In materia di rifiuti, l’applicabilità dell’esimente di cui all’art. 54 è stata esclusa nei confronti del Sindaco e del gestore dei rifiuti che ne consentano il deposito senza autorizzazione, considerata la possibilità per gli stessi di conferirli presso siti autorizzati ovvero, per il Sindaco, di emettere e, per il gestore, di richiedere a quest’ultimo l’emanazione di un’ordinanza contingibile e urgente per garantire una forma temporanea di smaltimento (Sez. 3, 46836/2009, richiamata da Sez. 3, 51821/2018).

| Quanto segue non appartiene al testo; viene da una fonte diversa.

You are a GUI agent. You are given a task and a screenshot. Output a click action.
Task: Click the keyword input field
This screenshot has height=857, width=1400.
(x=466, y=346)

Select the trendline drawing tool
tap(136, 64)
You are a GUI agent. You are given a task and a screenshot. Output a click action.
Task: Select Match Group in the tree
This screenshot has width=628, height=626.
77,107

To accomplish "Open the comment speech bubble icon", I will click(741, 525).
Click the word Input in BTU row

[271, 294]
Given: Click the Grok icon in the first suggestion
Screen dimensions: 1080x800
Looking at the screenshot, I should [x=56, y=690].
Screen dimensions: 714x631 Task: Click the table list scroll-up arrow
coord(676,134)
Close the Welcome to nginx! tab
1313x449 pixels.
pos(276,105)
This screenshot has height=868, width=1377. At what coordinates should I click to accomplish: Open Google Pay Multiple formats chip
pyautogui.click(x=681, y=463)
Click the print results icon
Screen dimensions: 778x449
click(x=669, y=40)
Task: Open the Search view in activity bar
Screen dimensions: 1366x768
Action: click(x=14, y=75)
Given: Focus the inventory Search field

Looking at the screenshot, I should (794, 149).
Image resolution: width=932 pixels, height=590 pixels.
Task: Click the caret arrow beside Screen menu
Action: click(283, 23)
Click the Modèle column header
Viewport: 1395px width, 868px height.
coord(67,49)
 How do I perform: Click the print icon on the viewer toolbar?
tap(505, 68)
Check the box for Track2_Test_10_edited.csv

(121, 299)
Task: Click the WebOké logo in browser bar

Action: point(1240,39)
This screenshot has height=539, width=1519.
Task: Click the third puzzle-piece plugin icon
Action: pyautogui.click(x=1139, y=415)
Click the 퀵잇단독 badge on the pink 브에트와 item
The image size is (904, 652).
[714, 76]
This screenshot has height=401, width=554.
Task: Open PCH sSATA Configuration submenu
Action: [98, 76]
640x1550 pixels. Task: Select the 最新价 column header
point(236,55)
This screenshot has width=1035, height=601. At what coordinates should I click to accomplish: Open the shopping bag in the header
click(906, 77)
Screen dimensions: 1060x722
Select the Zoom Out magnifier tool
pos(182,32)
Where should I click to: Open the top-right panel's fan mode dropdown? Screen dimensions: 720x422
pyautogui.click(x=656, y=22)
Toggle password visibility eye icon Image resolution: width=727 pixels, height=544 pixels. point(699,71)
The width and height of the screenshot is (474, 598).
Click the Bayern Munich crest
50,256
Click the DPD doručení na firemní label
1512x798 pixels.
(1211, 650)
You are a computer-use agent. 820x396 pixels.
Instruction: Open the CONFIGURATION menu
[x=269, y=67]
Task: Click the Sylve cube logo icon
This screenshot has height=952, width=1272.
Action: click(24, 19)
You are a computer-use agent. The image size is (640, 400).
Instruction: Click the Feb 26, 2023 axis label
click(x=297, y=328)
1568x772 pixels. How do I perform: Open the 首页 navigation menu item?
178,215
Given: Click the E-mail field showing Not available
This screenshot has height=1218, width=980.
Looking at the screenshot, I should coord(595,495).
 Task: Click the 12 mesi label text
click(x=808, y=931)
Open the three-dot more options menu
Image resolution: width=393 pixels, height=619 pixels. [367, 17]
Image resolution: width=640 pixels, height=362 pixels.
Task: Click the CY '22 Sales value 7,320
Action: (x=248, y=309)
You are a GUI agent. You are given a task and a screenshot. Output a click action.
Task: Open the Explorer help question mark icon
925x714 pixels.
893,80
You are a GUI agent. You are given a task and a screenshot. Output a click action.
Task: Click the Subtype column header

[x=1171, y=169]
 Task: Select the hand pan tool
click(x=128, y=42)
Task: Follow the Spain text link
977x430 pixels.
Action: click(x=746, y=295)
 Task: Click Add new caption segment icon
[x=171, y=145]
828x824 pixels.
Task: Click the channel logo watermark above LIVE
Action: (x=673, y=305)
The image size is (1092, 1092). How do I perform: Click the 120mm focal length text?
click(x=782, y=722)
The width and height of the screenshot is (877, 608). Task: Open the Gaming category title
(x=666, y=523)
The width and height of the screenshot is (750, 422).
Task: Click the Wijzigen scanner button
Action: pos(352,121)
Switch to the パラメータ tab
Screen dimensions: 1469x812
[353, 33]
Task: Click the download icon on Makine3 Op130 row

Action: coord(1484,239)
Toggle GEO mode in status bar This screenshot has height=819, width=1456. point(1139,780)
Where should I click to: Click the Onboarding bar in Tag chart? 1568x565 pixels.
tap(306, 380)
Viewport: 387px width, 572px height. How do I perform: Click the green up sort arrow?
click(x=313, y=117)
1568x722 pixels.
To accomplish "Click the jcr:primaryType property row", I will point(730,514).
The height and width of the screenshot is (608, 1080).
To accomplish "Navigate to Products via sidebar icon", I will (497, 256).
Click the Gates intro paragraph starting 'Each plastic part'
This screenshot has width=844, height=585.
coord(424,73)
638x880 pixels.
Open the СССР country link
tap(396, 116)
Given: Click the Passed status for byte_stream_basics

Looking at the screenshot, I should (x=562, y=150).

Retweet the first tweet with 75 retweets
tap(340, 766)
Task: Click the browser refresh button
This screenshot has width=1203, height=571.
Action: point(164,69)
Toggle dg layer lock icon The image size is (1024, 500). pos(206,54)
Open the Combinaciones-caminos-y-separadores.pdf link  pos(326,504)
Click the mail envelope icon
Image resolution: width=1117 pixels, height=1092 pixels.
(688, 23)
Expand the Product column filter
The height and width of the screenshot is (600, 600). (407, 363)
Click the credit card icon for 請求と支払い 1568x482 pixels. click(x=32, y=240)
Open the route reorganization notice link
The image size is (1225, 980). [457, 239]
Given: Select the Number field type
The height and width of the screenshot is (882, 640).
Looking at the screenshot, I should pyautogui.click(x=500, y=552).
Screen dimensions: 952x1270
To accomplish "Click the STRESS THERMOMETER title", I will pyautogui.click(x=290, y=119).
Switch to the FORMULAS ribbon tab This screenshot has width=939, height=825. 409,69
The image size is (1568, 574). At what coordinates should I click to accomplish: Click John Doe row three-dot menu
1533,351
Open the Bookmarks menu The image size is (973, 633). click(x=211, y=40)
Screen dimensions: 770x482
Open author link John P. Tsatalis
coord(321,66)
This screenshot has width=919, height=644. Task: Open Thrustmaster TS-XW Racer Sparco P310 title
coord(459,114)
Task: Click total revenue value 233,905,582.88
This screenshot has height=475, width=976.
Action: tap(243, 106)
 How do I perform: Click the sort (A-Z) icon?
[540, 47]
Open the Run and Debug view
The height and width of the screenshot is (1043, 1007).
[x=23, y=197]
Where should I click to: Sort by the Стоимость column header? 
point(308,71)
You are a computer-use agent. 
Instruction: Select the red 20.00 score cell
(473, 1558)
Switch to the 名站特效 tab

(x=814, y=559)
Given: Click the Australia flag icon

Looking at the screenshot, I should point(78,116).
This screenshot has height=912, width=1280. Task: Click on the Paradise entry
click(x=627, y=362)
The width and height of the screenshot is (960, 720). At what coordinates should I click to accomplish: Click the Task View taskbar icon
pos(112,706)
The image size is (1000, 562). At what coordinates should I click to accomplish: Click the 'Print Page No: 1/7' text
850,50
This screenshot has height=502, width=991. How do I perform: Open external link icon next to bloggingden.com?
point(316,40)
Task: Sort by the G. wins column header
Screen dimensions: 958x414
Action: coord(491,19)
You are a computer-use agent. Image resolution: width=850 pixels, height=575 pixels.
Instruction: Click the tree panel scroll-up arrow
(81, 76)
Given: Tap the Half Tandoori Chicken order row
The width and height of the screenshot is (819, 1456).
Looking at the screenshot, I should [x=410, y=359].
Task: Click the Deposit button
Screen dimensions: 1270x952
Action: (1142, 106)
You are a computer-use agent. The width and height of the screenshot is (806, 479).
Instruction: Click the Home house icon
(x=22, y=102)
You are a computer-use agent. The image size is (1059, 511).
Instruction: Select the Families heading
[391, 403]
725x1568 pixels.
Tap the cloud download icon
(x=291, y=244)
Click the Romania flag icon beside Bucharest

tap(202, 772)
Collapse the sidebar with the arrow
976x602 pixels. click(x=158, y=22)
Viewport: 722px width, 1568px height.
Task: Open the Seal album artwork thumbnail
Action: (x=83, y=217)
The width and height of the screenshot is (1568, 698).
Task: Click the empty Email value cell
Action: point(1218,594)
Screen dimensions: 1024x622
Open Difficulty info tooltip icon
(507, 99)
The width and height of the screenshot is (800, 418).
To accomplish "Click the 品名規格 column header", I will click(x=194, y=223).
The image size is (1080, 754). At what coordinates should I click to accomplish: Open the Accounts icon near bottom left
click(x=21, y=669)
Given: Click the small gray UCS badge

In riferimento a casi concreti di immigrazione clandestina, la scriminante dello stato di necessità non è ravvisabile per difetto degli elementi dell’attualità e dell’inevitabilità del pericolo quando sia possibile ovviare all’esigenza venutasi a creare mediante altri rimedi diversi dalla violazione della legge penale, quali la richiesta di rilascio di un valido titolo di soggiorno (Sez. 5, 3967/2016).

La colpevolezza del sostituto di imposta non è esclusa dalla crisi di liquidità intervenuta al momento della scadenza del termine per la presentazione della dichiarazione annuale relativa all’esercizio precedente, a meno che l’imputato non dimostri che le difficoltà finanziarie non siano a lui imputabili e che le stesse, inoltre, non possano essere altrimenti fronteggiate con idonee misure anche sfavorevoli per il suo patrimonio personale (Sez. 3, 8352/2015).

Non è applicabile l’esimente dello stato di necessità a favore del magistrato che ritardi gravemente, anche dopo ripetuti solleciti, il deposito di un provvedimento giustificandosi in virtù di un incidente patito dalla figlia in epoca risalente (Sez. 6, 43903/2018).